Here’s the recipe for the Pollirosa Pound Cake, the first dessert I ever had in this place of welcome and music, a balm for any soul:
Mrs. Rierson’s Pollirosa Pound Cake
Preheat oven to 350 degrees.
3 cups sugar
½ cups margarine (room temperature)
1 cup shortening
½ teaspoon vanilla
½ teaspoon lemon extract
1 ½ cups sifted plain flour
Cream sugar, margarine, and shortening. Beat eggs and add to mixture. Add vanilla and lemon and salt.
Slowly add flour and mix easily, but thoroughly.
Pour batter in a greased Bundt cake pan (or pound cake pan, if you prefer)
Bake 350 degrees for 45 minutes, then decrease to 325 degrees and bake for about 35-45 minutes more.
Editors Note: Pollirosa Restaurant is now closed. Tobaccoville is a village in Forsyth and Stokes counties in the U.S. state of North Carolina. The population was 2,441 at the 2010 census. While a Tobaccoville post office was established in 1887, the village was not incorporated until 1991. – Wikipedia
Malinda Dunlap Fillingim had the good fortune to move to her step-father’s hometown, Walnut Cove, NC when she was in eighth grade. Curious by nature, Malinda asked Mama Dunlap so many questions about her cooking that she finally gave up some of the old recipes she carried in her head. Malinda is an ESL teacher at Cape Fear Community College and lives in Leland with her husband.
Alana Maddox says
Your story takes me back to a long ago time cooking with my grandmother and growing up in the country in Arkansas.

__Dataset extract__:
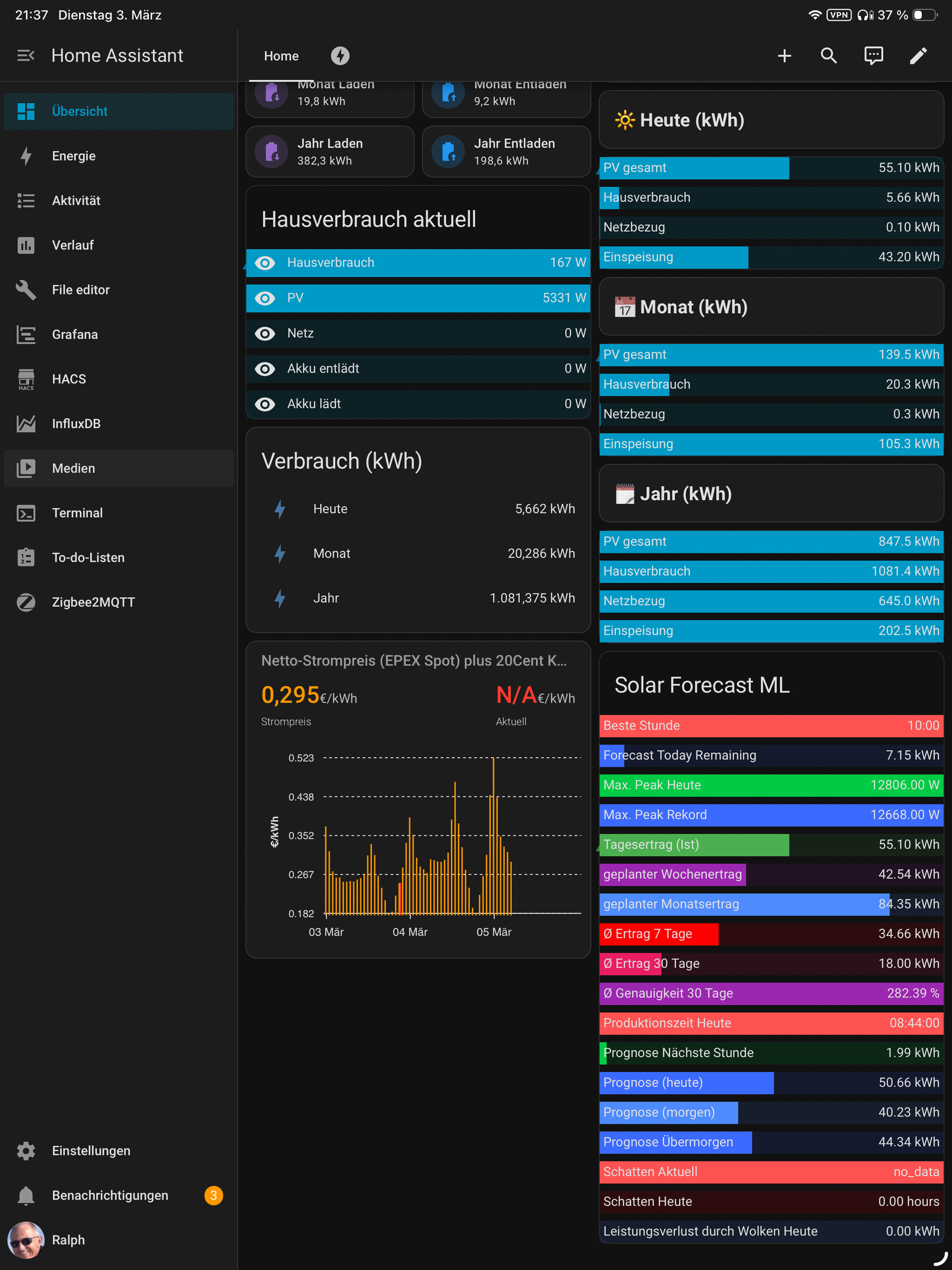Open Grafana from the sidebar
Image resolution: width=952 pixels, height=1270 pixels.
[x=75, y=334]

---

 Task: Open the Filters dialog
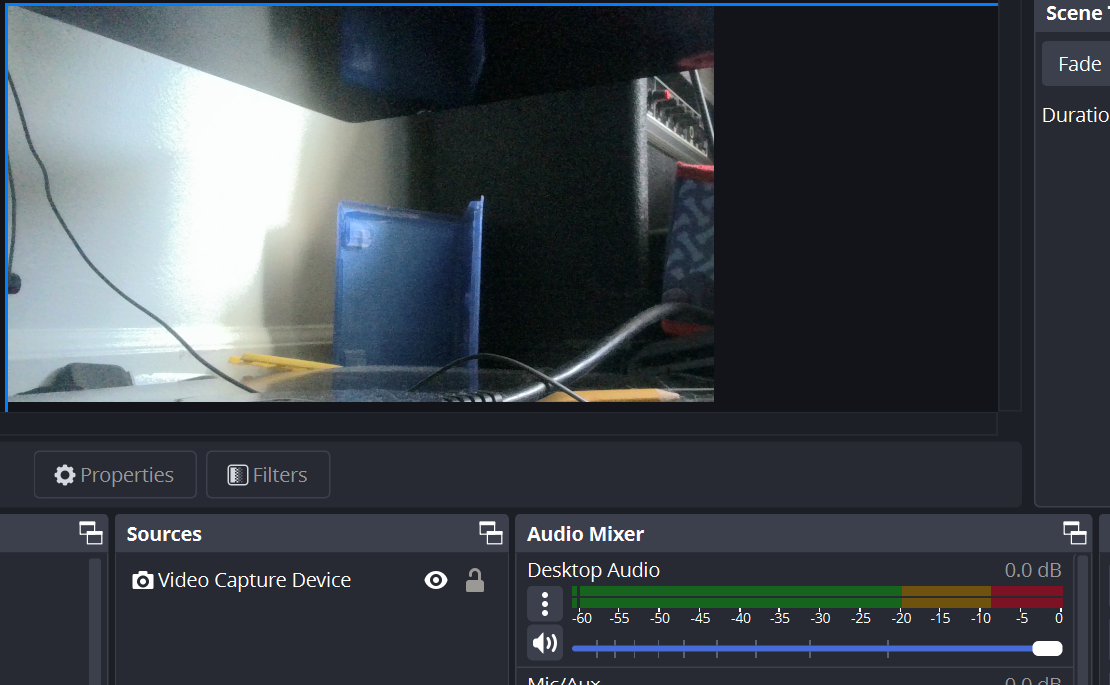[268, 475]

__Request A__: Using the pound cake page, explain in one to three sentences why Mama Dunlap finally gave up some of the old recipes she carried in her head.
__Request B__: Please carry the pound cake page on from its final sentence.
The records come from a different source than the pound cake page.

__Right answer A__: Malinda was curious by nature and asked Mama Dunlap so many questions about her cooking that Mama Dunlap finally gave up some of those old recipes.

__Right answer B__:
Clyde Hill says
This is where my to be father in law decided I was OK for his daughter. I was living in Winston-Salem. My future in laws lived in Cleveland, OH. So I take everyone to Pollirosa for supper. After enjoying the home style cooking and listening to country music, we get in my to be father in law’s Eldorado, he turn the key, and click? With no lights, parking lot empty, I asked for the lug wrench. I didn’t have a hammer and did I say I didn’t have a flashlight?
Well felt with my hand the wire from the battery down to the starter on the 500 c.i. Engine. I told him to turn the key and hold until the engine started. I heard the starter click and I hit the starter with the lug wrench like I was breaking a rack of balls on a billiard table. The engine came to life and we drove back to Winston-Salem. The next day I installed a new starter. I can thank The Pollirosa event for proving my future in laws confidence in me. It Worked! I am coming up on being married for 43 years. We have lived in Houston Texas since 1986.
I am sorry to heat Pollirosa was never rebuilt.